-- Given data follows --

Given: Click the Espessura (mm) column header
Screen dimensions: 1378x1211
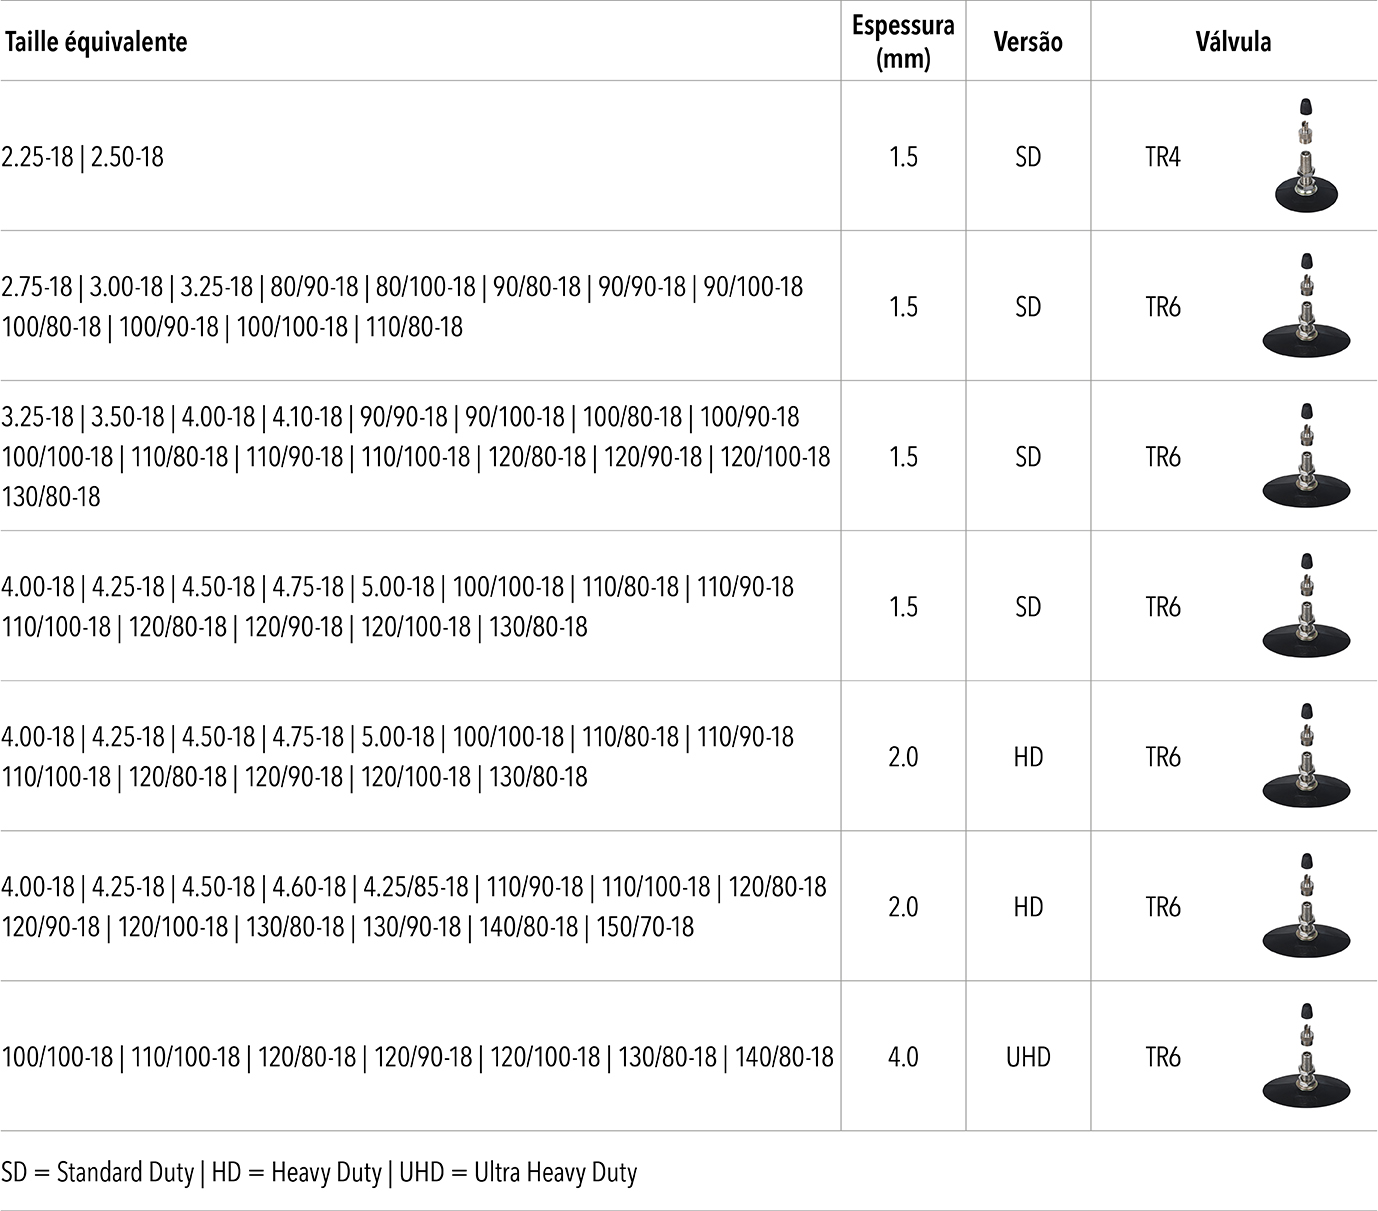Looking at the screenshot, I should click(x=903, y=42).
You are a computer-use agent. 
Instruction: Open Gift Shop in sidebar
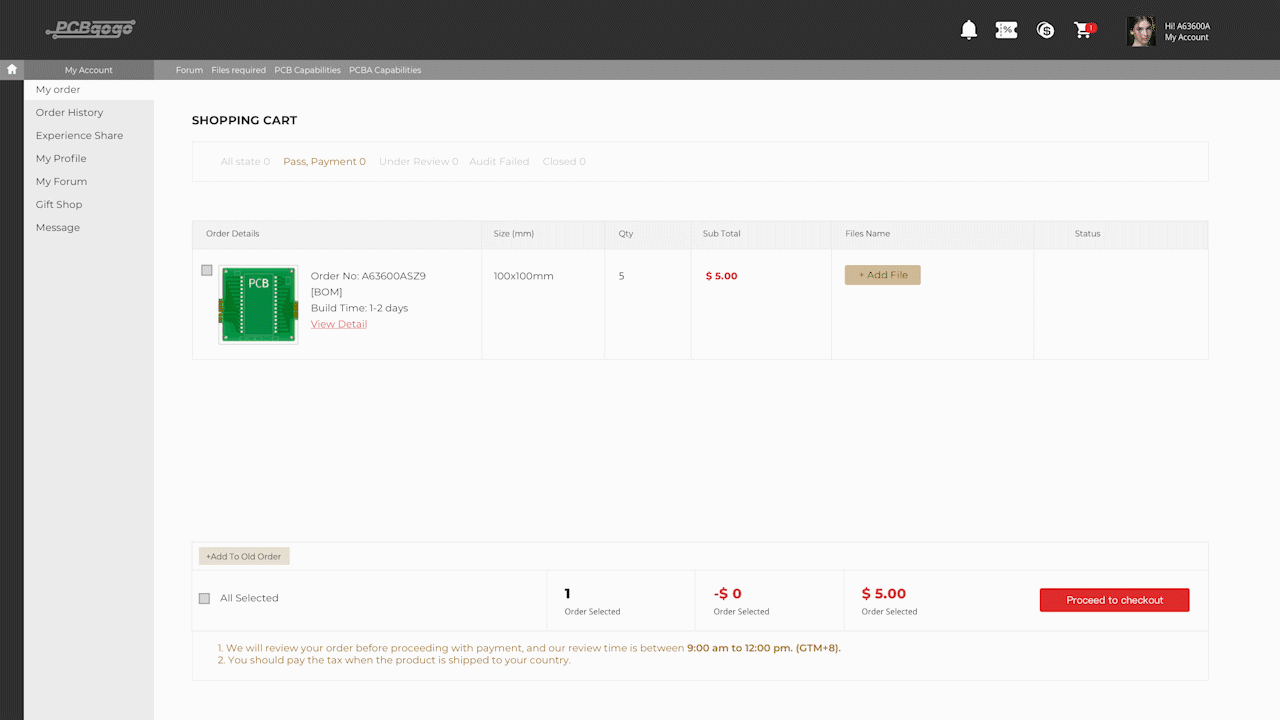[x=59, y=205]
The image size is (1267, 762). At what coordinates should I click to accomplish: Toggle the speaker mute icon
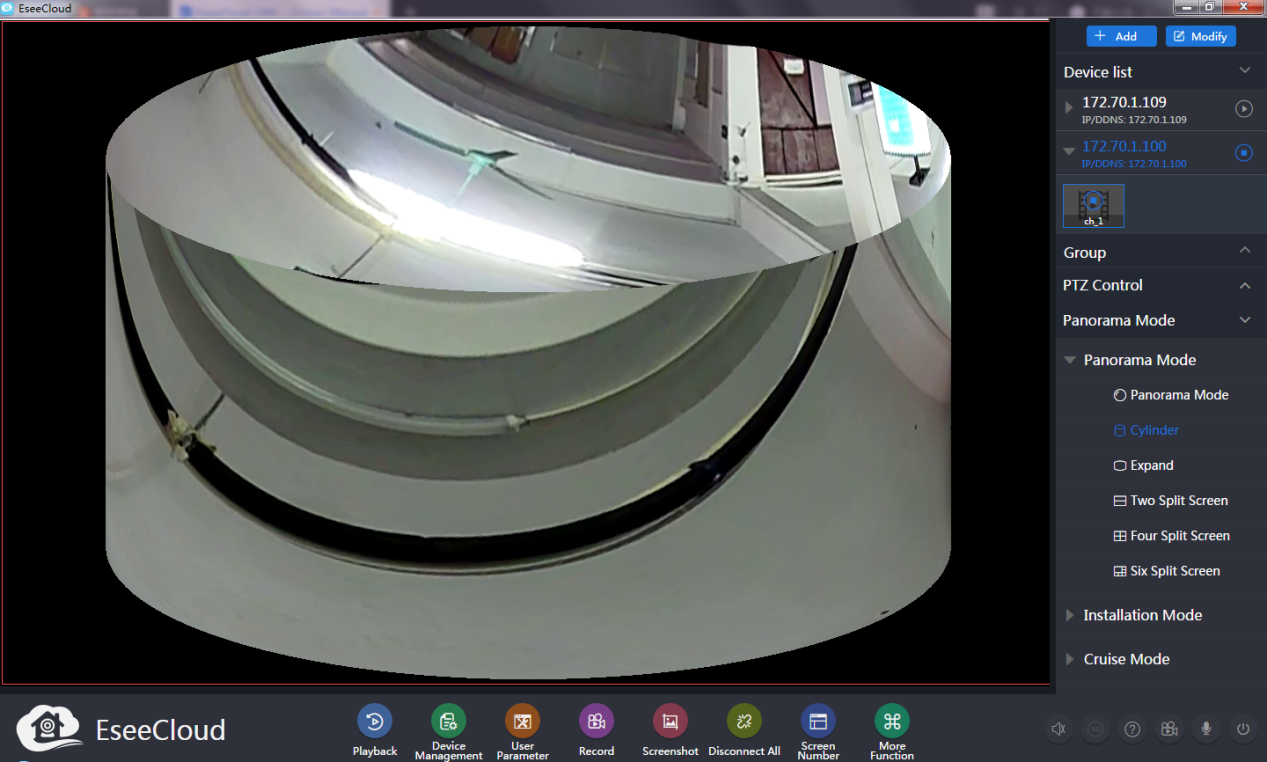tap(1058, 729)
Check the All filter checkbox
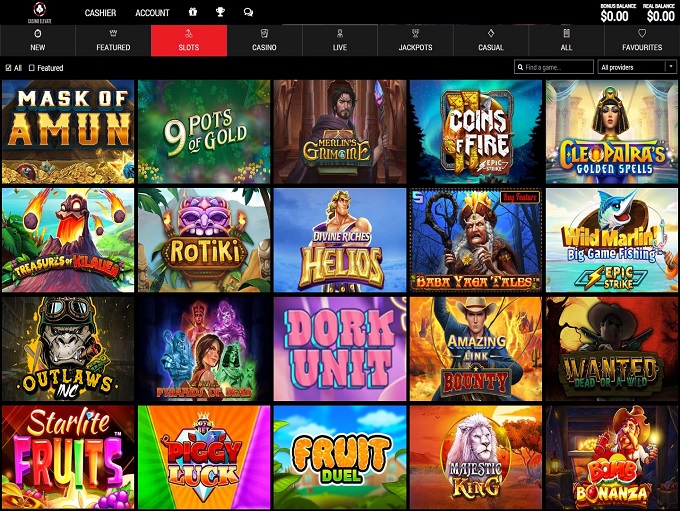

-- Given data concluded --
-- Given data follows --

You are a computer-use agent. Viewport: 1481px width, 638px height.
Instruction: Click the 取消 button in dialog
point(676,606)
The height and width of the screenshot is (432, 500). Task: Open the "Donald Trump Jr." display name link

-- Given data concluded --
-- Given data follows --

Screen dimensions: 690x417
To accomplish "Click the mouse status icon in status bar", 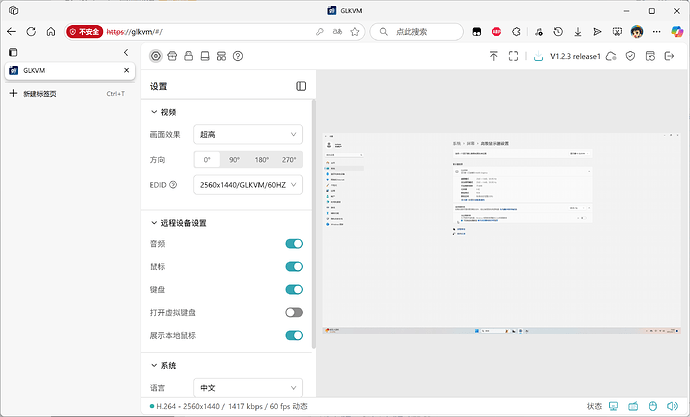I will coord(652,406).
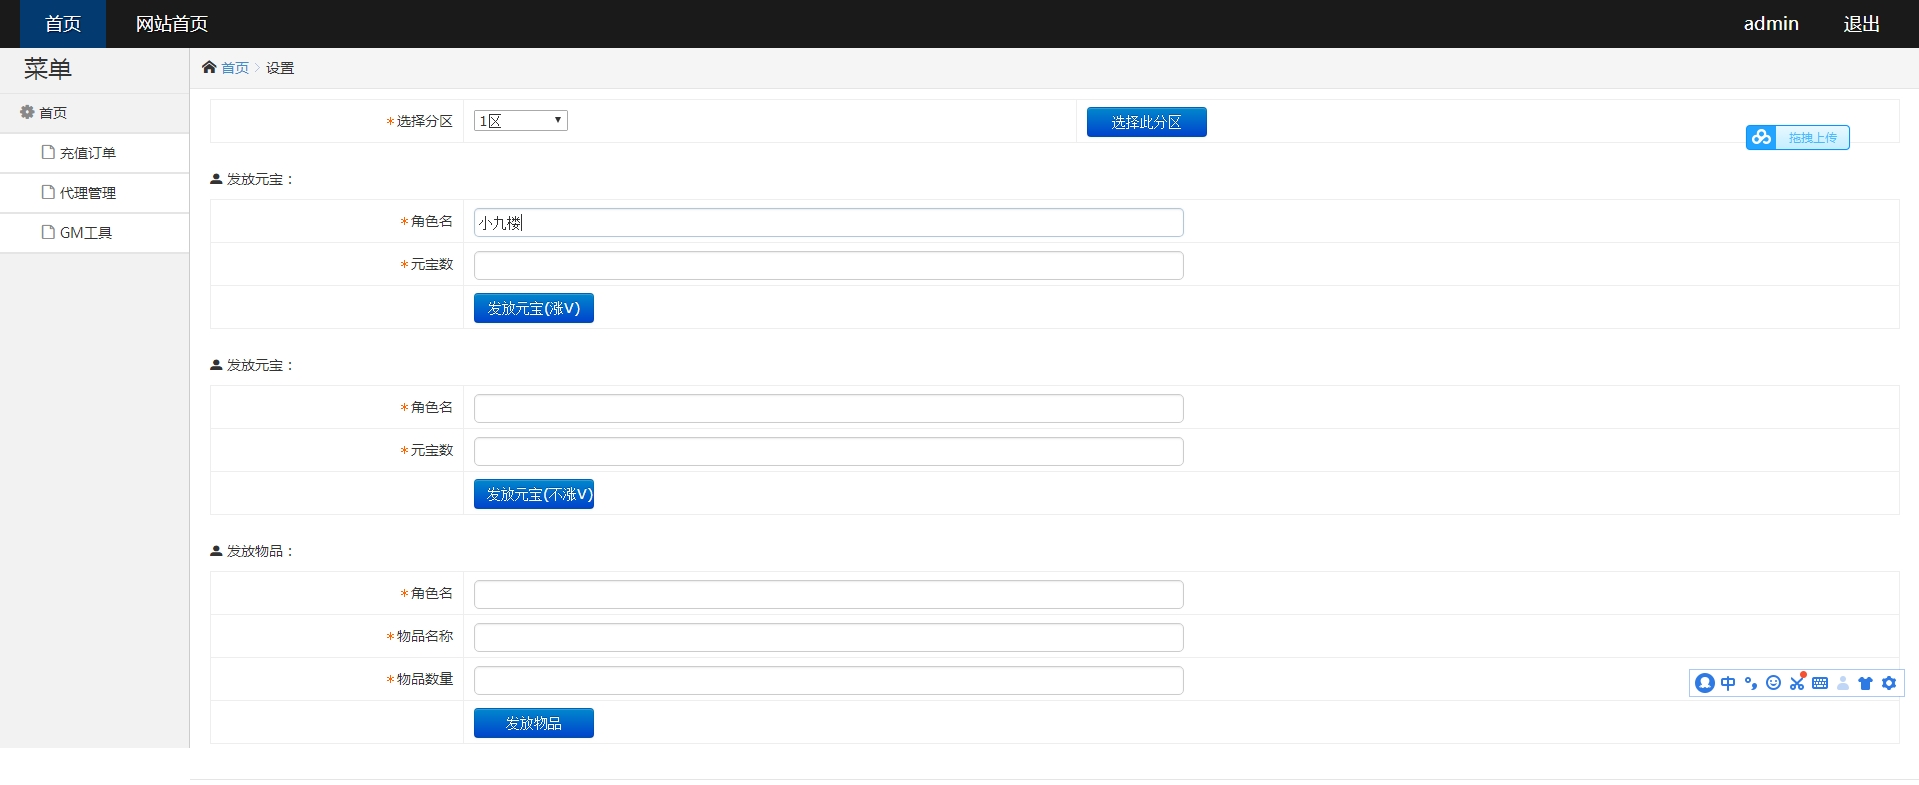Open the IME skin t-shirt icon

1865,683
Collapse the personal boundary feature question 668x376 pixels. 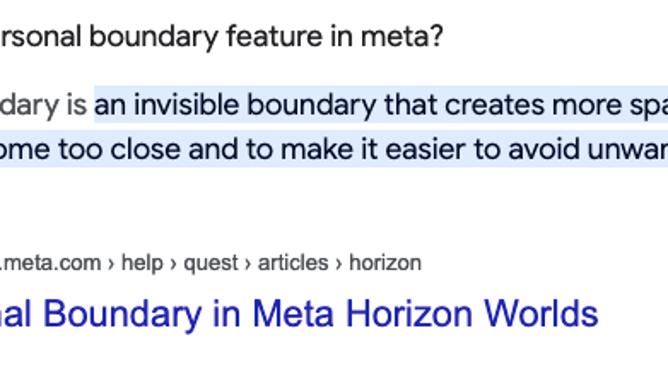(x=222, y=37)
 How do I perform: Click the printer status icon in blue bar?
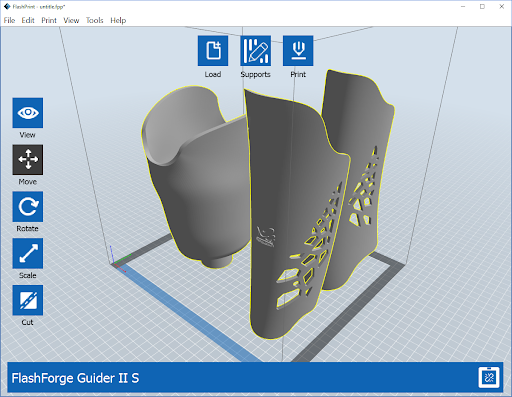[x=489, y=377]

-- Given data concluded --

__Task item__: Look above for the line with "Given: Click the Espessura (mm) column header", then give again exactly every line from there through the line with "Check the All filter checkbox", skipping the pictures.

__Answer box__:
Given: Click the Espessura (mm) column header
Screen dimensions: 1378x1211
Looking at the screenshot, I should click(x=903, y=42).
You are a computer-use agent. 
Instruction: Open Gift Shop in sidebar
[x=59, y=205]
The image size is (1267, 762). At what coordinates should I click to accomplish: Toggle the speaker mute icon
tap(1058, 729)
Check the All filter checkbox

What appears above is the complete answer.